Refinancing is the process of replacing an existing business loan with a new one, typically with better terms or lower interest rates. Here are some common refinancing options for businesses:
When a business has multiple high-interest loans, debt consolidation can be a smart move. By combining all outstanding loans into one new loan with a lower interest rate, businesses can simplify their repayment process and reduce overall interest expenses.
Businesses that own property can refinance their commercial mortgages to take advantage of lower interest rates or to access additional equity in the property. This extra capital can be used for expansion, renovations or other business needs.

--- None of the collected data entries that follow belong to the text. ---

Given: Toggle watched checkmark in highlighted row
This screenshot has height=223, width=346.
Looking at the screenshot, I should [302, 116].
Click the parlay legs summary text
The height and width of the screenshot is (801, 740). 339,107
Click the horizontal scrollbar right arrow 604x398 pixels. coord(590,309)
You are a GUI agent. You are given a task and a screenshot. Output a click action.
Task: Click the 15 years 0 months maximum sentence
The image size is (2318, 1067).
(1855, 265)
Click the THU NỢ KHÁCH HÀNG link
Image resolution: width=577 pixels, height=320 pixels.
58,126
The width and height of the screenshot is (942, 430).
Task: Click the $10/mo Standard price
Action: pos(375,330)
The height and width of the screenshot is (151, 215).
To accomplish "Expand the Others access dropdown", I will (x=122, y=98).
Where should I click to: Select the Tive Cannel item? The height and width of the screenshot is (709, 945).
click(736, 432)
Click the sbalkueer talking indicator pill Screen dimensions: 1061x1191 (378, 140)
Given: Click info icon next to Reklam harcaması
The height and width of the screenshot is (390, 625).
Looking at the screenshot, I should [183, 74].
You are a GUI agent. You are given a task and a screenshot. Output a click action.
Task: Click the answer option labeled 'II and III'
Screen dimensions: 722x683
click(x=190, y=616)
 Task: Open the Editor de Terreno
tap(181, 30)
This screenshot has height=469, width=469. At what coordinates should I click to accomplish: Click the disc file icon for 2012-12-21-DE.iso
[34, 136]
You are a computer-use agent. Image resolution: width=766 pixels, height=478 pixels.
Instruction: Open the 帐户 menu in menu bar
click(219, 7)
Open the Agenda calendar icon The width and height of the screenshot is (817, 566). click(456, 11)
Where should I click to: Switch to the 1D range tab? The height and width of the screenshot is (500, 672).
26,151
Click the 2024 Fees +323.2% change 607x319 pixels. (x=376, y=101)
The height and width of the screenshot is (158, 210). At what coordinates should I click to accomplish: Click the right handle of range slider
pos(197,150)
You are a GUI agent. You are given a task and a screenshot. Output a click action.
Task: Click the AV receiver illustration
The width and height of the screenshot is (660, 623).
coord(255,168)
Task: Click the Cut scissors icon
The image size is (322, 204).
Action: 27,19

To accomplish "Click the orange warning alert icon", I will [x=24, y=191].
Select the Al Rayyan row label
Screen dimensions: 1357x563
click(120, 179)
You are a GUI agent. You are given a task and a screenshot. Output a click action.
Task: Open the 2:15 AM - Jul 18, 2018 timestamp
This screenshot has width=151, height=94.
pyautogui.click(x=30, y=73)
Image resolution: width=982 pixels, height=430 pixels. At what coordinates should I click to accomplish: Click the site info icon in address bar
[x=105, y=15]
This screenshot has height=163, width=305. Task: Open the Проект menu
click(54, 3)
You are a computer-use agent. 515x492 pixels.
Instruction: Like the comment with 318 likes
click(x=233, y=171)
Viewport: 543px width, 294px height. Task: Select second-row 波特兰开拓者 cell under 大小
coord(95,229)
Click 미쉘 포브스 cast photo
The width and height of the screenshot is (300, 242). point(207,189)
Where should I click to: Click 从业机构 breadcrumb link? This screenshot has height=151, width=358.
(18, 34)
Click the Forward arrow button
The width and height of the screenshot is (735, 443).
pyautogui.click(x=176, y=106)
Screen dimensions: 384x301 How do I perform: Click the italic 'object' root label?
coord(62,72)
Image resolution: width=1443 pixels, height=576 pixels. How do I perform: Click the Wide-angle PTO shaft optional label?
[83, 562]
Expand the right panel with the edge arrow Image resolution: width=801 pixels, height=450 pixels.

If your business regularly uses invoice financing, consider refinancing your existing agreements to negotiate better terms and fees. This can improve your cash flow and make your financing arrangements more cost-effective.
Companies that have merchant cash advances can explore refinancing options to lower their borrowing costs. This can involve negotiating better terms or converting a cash advance into a traditional business loan with a fixed interest rate.
Navigating the world of business loans and refinancing requires careful consideration of your company’s financial goals and circumstances. Whether you’re a start-up looking for initial funding or an established business seeking to optimise your debt, there are financing options and refinancing strategies to help you achieve your objectives. Remember to consult with financial advisors and lenders to make informed decisions that support the growth and sustainability of your business.
At Gilson Gray we have many years experience advising business owners on financing their businesses and assisting them identifying and the putting in place the best type financing for them. To discuss further please contact Craig Darling at cdarling@gilsongray.co.uk.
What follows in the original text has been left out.